- **PROMPT**: Write out the lines from the one holding "At what coordinates" through the last line, inclusive, with "Share menu" swapped for "Export menu" and nothing else changed. Leave out the pictures.

- **PROVIDED ENTRIES**:
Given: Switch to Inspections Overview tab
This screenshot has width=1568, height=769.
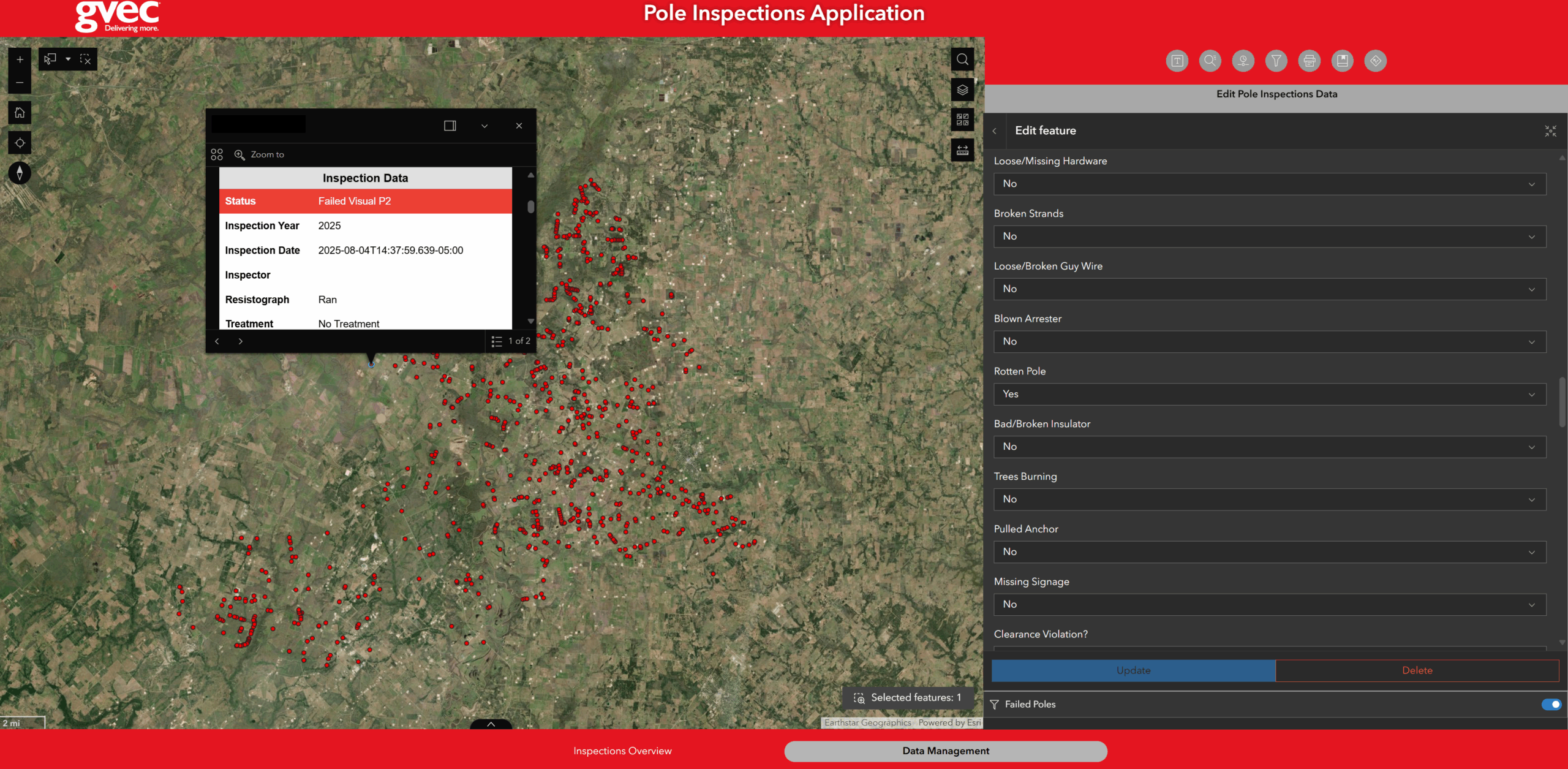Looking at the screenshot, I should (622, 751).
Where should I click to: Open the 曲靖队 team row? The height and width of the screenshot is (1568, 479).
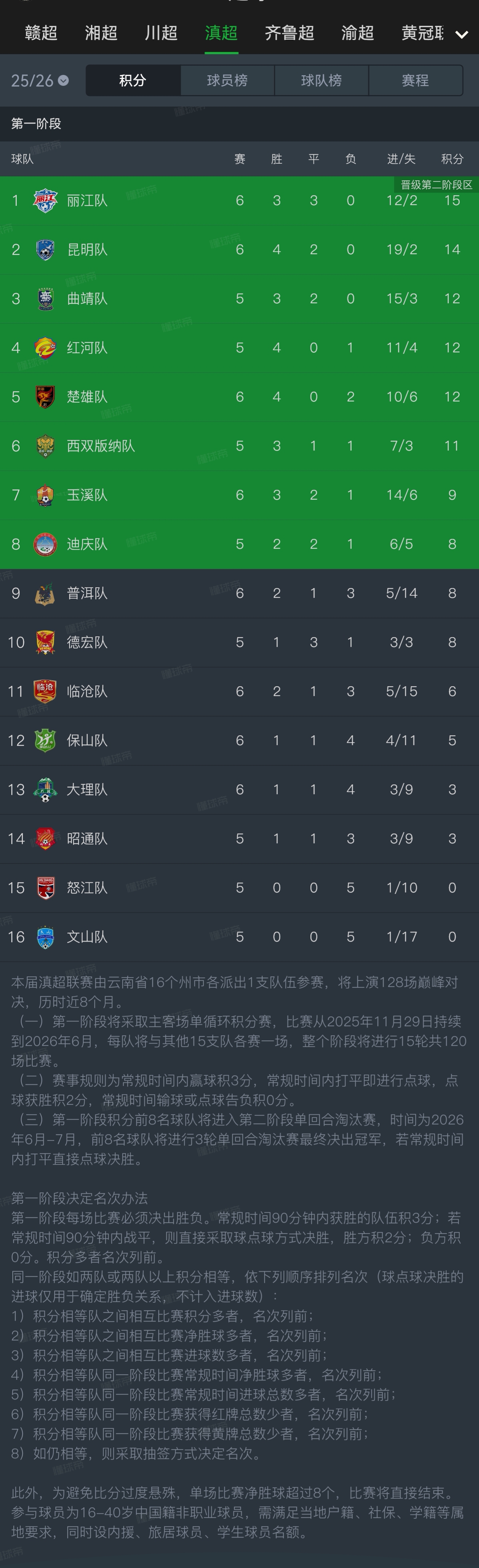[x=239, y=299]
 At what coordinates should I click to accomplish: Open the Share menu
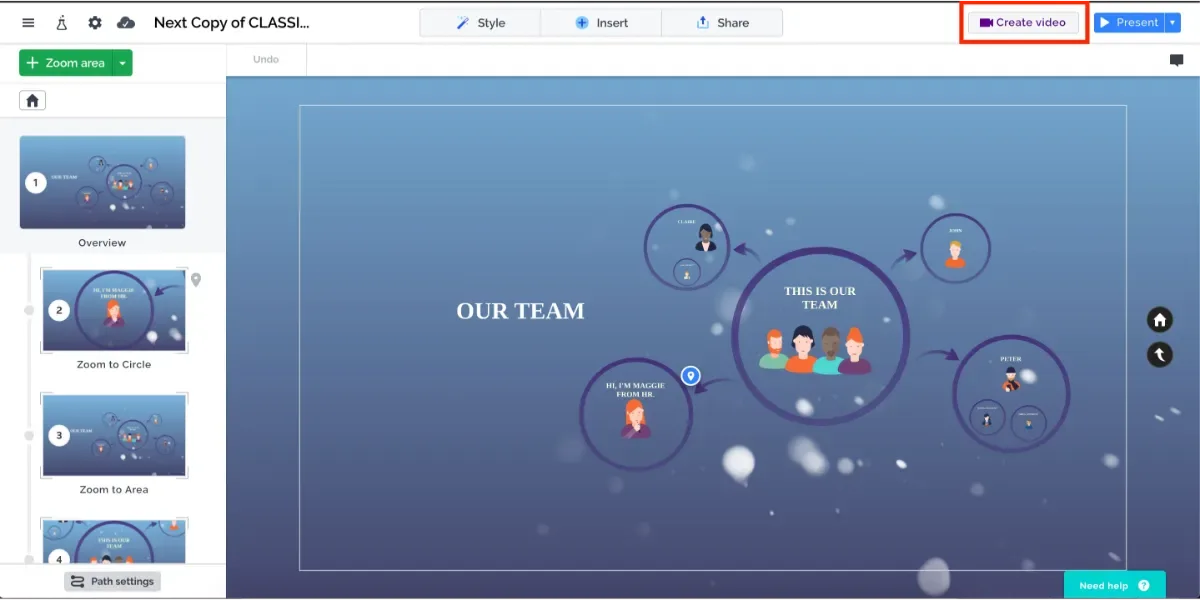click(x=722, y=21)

- **FULL SOLUTION**:
 At what coordinates should I click to accomplish: Open the Export menu
click(x=722, y=21)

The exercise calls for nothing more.